▶ [Problem to work on]
Rewrite the listing lines from the one containing "Task: Click the" through the one containing "pyautogui.click(x=136, y=72)", swapping "hand icon" for "hand button" and leaving everything else untouched. Give back only those lines.

▶ [Entries provided]
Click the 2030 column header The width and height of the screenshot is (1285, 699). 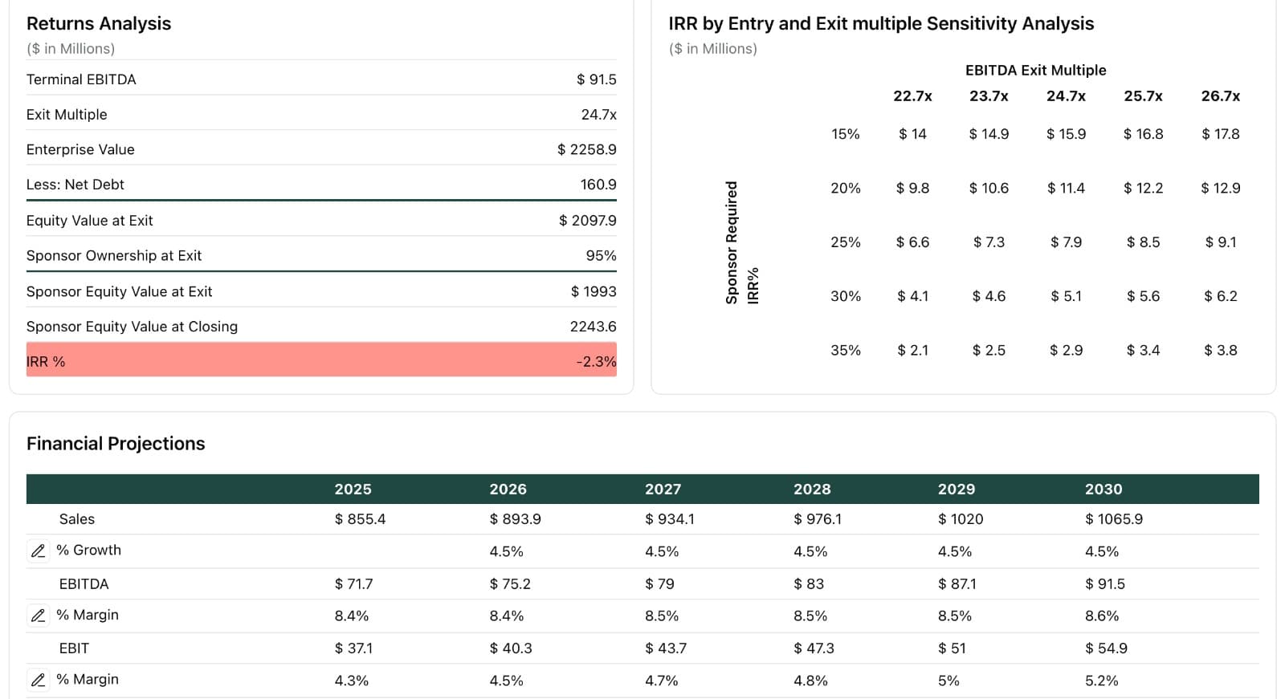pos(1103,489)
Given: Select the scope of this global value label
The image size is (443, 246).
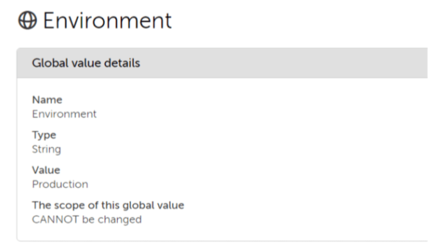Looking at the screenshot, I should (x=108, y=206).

---

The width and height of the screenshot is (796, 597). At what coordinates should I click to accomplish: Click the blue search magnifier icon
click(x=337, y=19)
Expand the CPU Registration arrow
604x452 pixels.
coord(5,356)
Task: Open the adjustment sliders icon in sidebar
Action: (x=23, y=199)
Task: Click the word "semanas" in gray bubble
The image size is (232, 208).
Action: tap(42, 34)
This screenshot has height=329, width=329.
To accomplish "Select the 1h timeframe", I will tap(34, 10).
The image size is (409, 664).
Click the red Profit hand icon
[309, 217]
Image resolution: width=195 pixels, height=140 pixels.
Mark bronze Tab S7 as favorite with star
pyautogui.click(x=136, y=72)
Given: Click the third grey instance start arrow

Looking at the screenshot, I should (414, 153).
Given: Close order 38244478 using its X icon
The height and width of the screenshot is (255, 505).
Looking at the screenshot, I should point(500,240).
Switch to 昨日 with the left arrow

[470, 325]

▶ [Task output]
Task: Click the word "semanas" in gray bubble
The image size is (232, 208).
Action: tap(42, 34)
This screenshot has height=329, width=329.
To accomplish "Select the 1h timeframe", I will tap(34, 10).
The image size is (409, 664).
Click the red Profit hand button
[309, 217]
Image resolution: width=195 pixels, height=140 pixels.
Mark bronze Tab S7 as favorite with star
pyautogui.click(x=136, y=72)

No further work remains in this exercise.